Le platane est remplacé par quatre colonnes recouvertes de miroirs et un toit apparait au-dessus du comptoir en zinc. Le bar de la grande terrasse – qui n’a jamais changé de nom, avec ou sans terrasse – deviendra le point de ralliement des fêtards en chemin vers les nombreuses boîtes de nuit qui longent la Corniche Kennedy, du très select Kennedy’s (rebaptisé ensuite le Roll’s) au plus populaire London Club, en passant par l’Annabelle’s ou la Mandigote. Des années dorées que Philippe nous raconte avec nostalgie. La journée, il travaille à La Poste et la nuit, il retrouve sa bande d’amis chez Milou. À l’époque, la ville compte une trentaine d’établissements où faire la fête. Le disco et le funk viennent tout juste d’arriver jusqu’aux oreilles des Français grâce à l’explosion des radios libres.
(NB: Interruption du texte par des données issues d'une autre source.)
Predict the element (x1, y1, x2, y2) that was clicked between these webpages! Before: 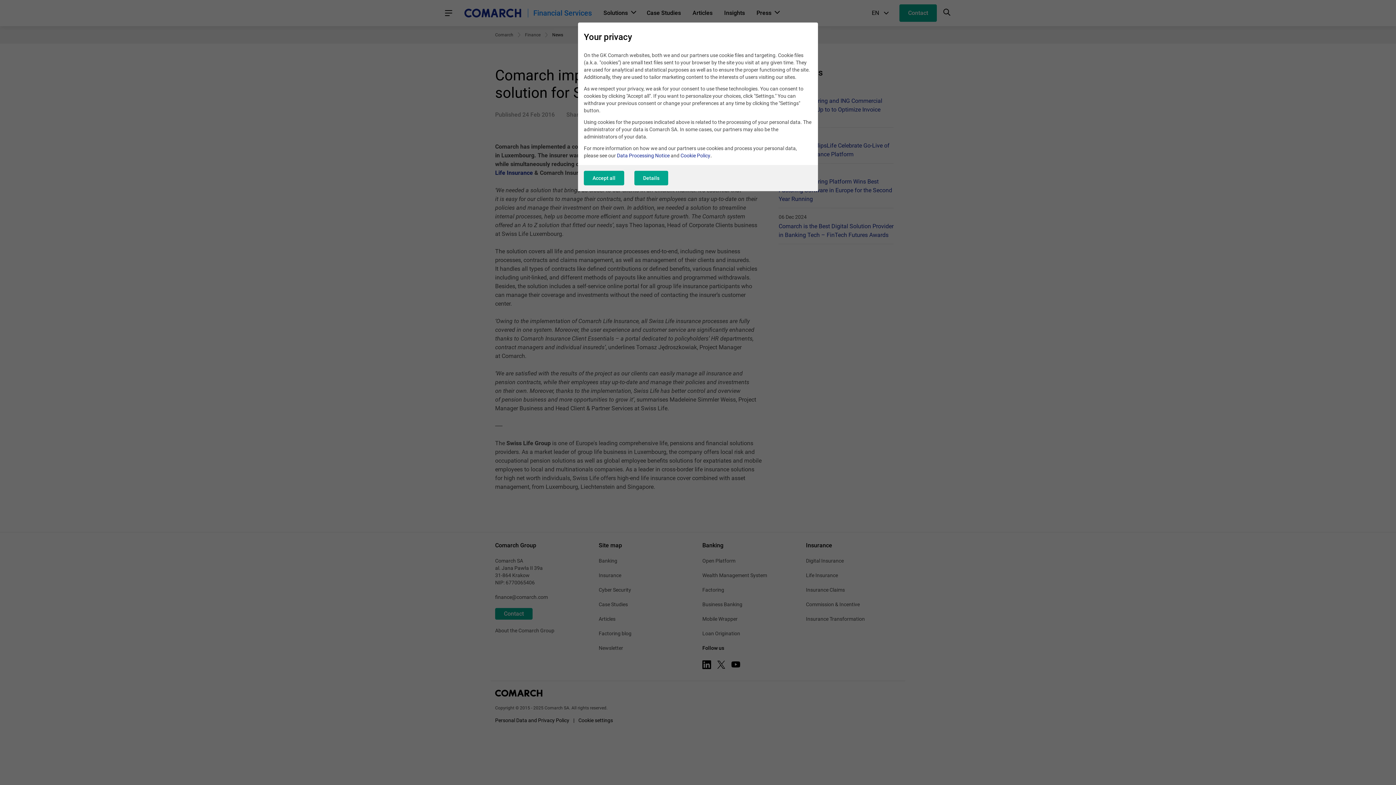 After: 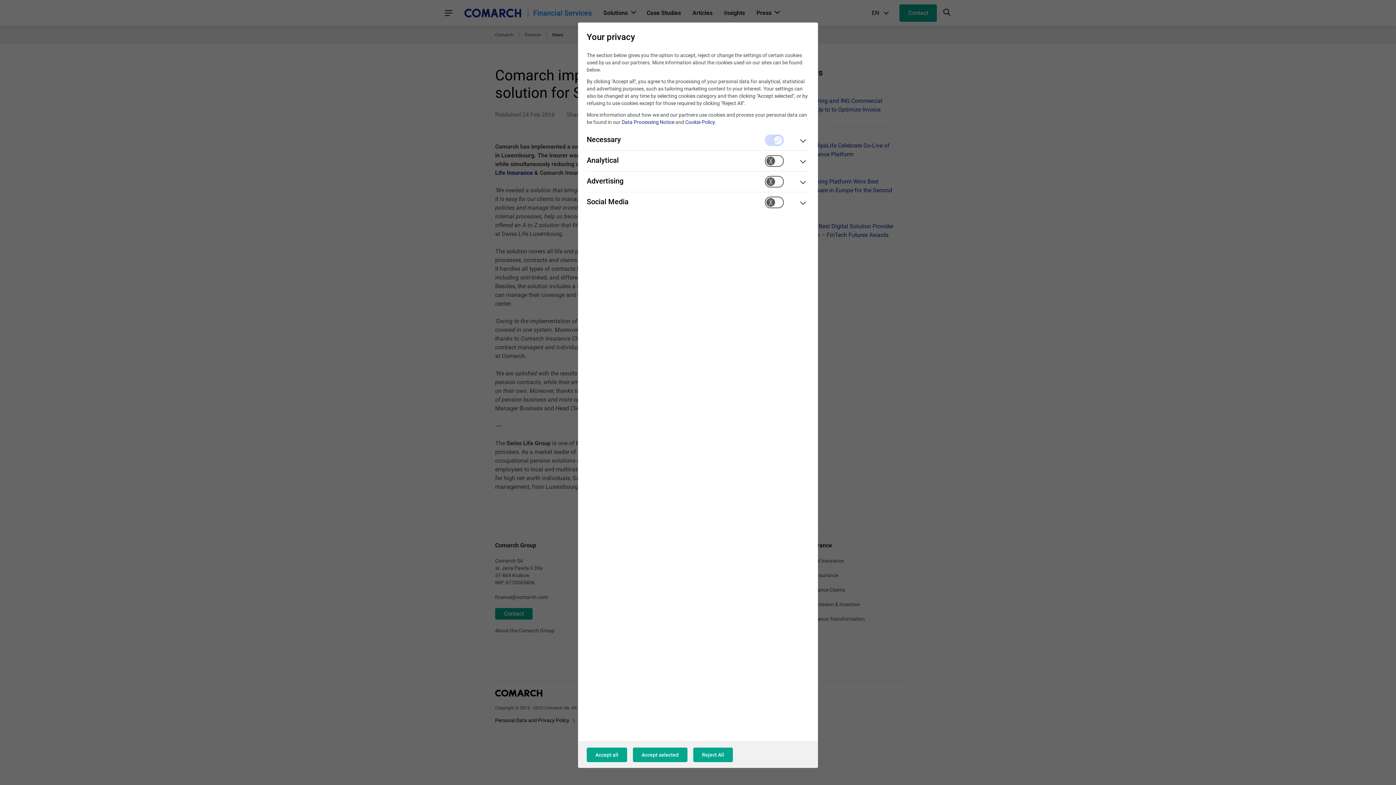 Action: label: Details bbox: (634, 171, 668, 185)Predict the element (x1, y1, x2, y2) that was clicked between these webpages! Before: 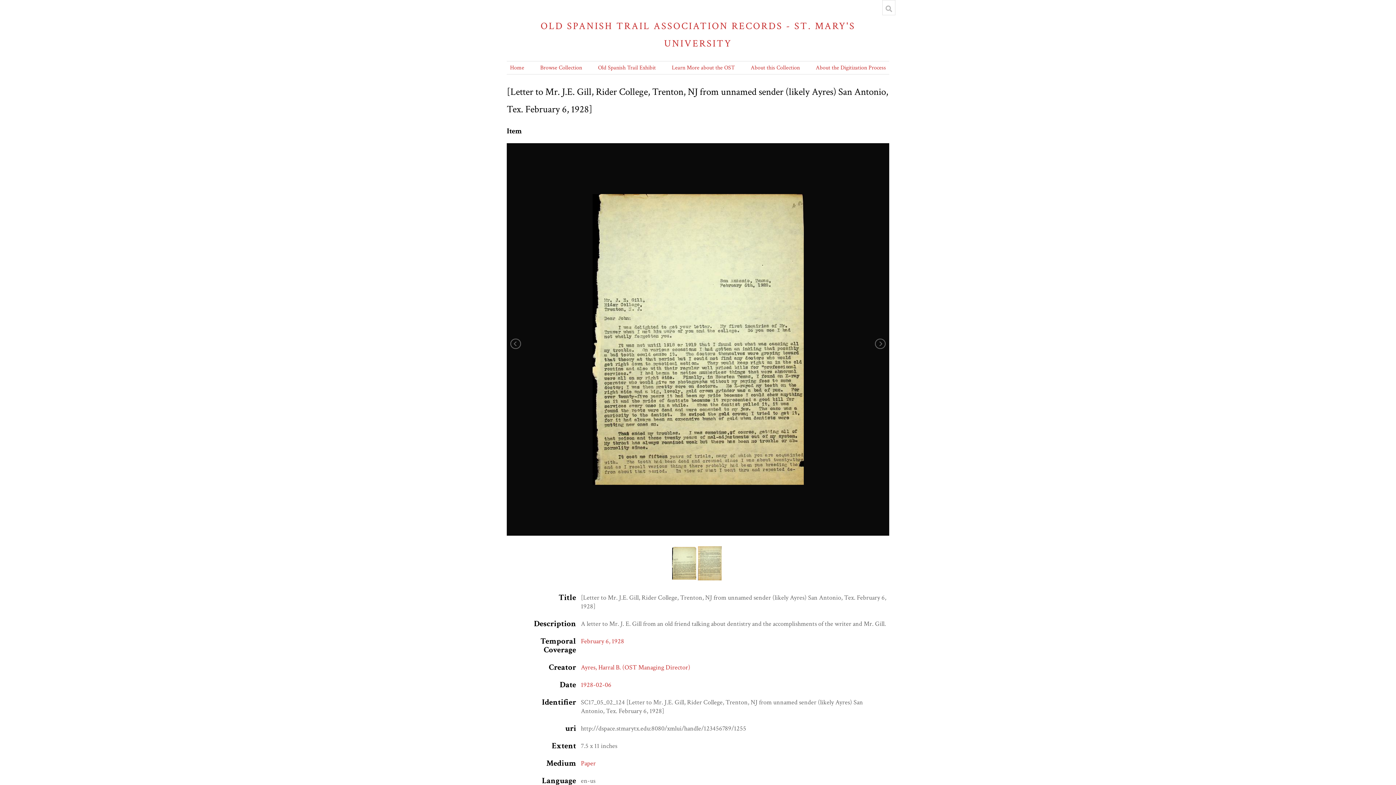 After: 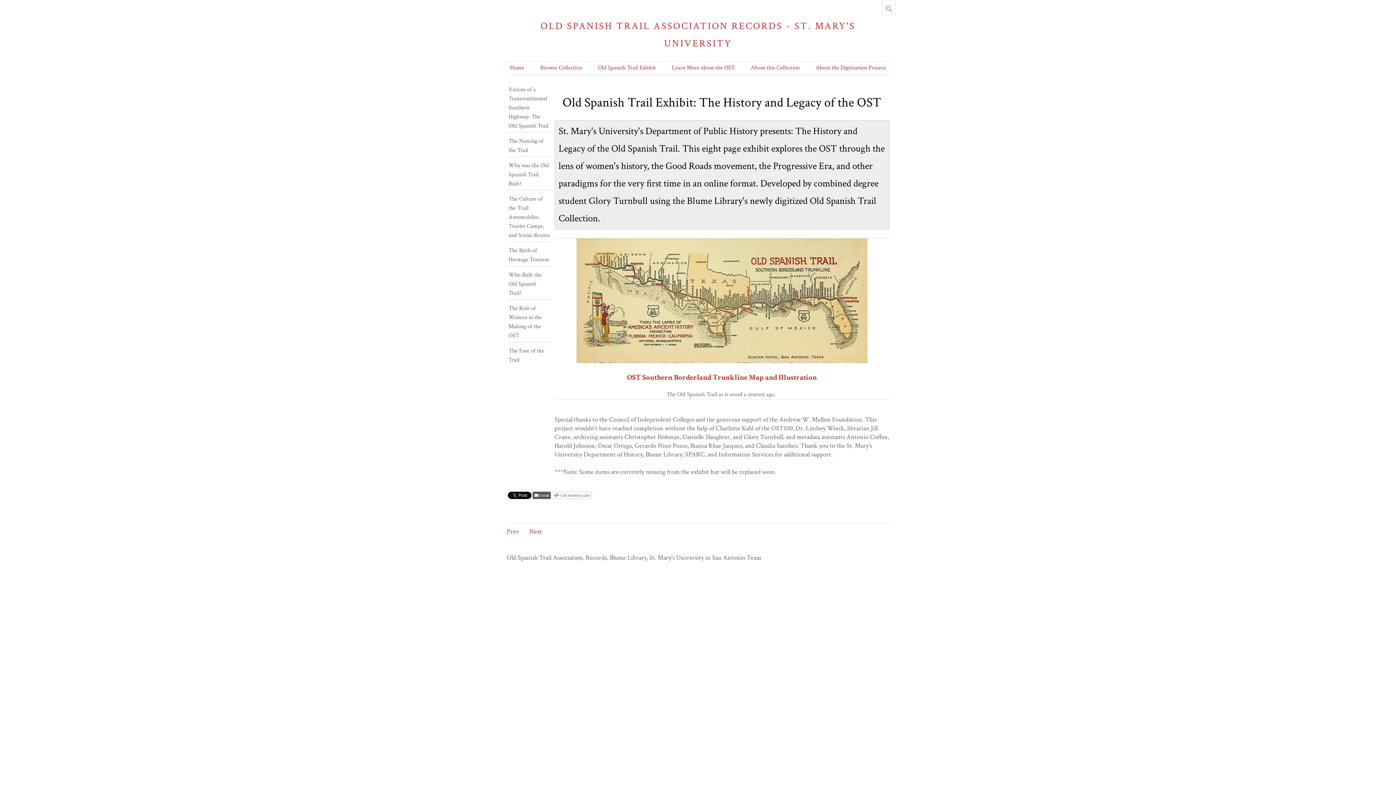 Action: label: Old Spanish Trail Exhibit bbox: (598, 64, 656, 71)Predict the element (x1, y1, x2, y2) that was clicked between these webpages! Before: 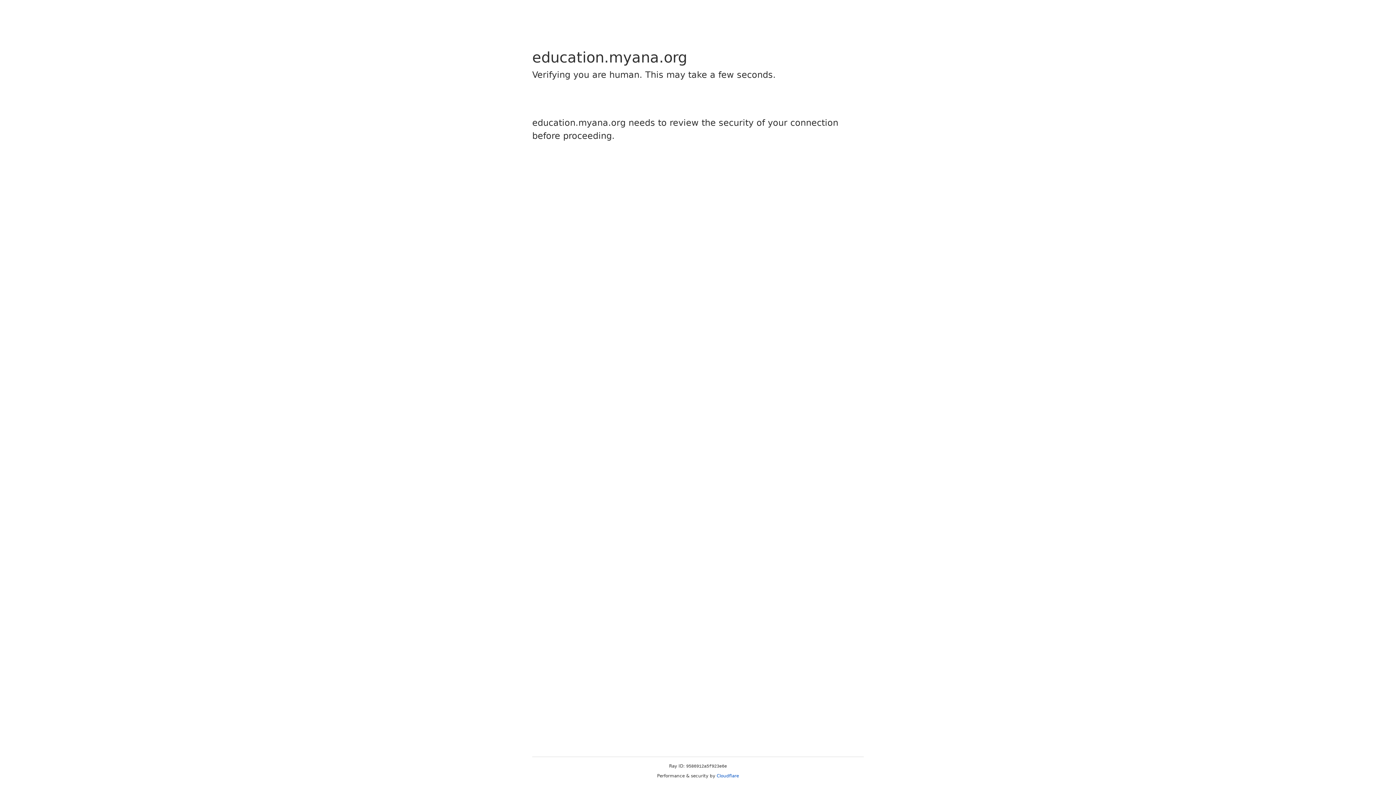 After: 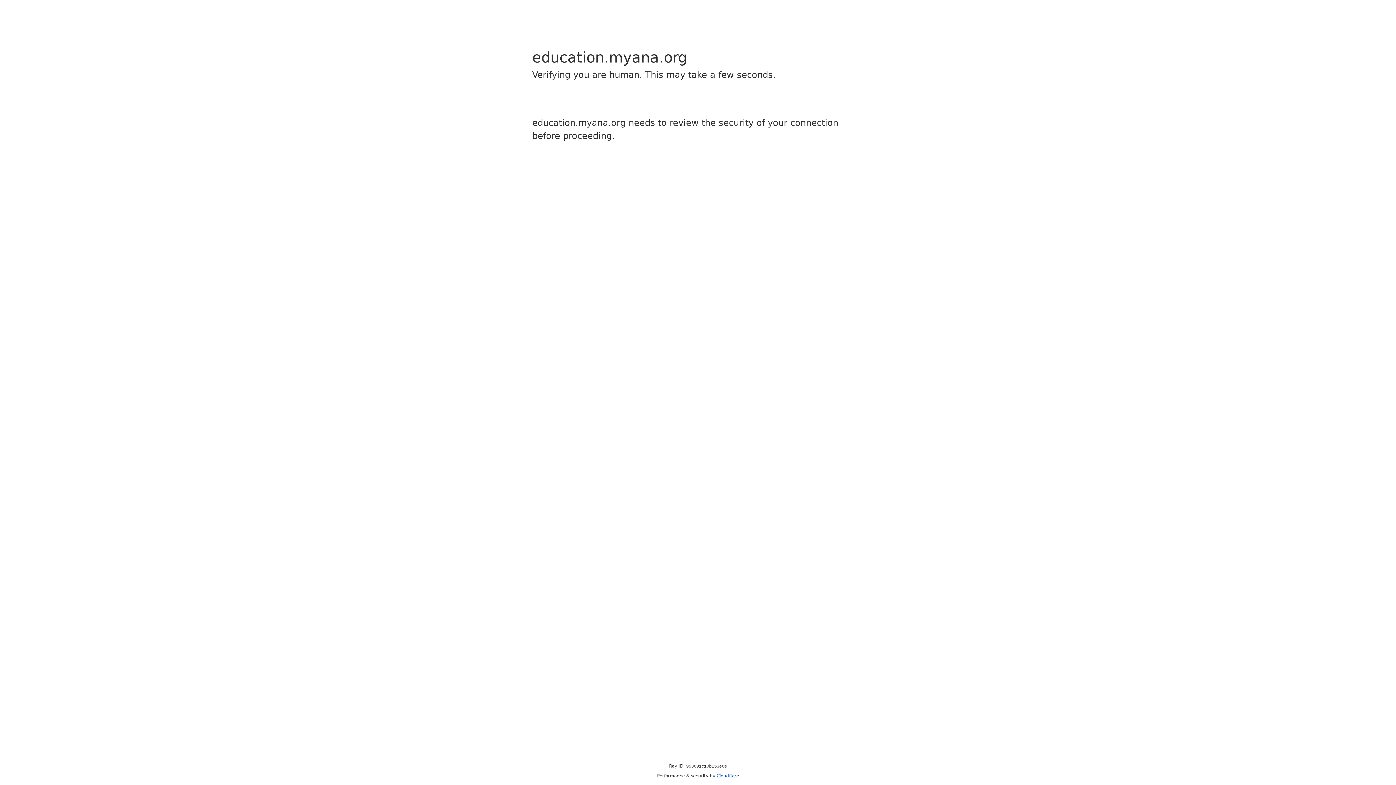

On roule sans casque, sapé comme il faut pour avoir une chance de plaire au videur, et une fois le sas franchi, on commande bouteille sur bouteille jusqu’au bout de la nuit : Marseille fait la fête, à fond. 

C’est dans ce contexte, si spécifique aux années 80, que Philippe décide de reprendre le bar de la Grande terrasse. Il a 30 ans. Aidé par son père, il saisit l’occasion au vol en embarquant son frère dans l’aventure. Ils ouvrent tous les soirs, poursuivent leurs nuits dans les boîtes alentours et rentrent se coucher aux aurores dans la seule autre pièce du bar : une petite chambre en arrière salle. 

Plus tard, ils agrandiront le bar, remplaceront les places de parking par une terrasse et se mettront à la cuisine. Leur plus jeune frère les rejoindra. Et la profusion de lieux de nuit à Marseille se tassera. 

Mais le bar de la Grande terrasse continuera sa vie, avec les habitués du quartier, les anciens noctambules, les baigneurs de Malmousque, les touristes.


La carte et simple, efficace. Les pizzas sont bonnes, particulièrement l’Anchois-Royale avec sa mozzarella qui adoucit le goût salé de l’anchois. La musique tourne en continu sauf les soirs de match, bien sûr. Et s’il faut attendre l’hiver pour la reprise des soirées Karaoké, on aime écouter les histoires de Philippe dans ce lieu à la croisée des genres, dont on connait désormais les débuts.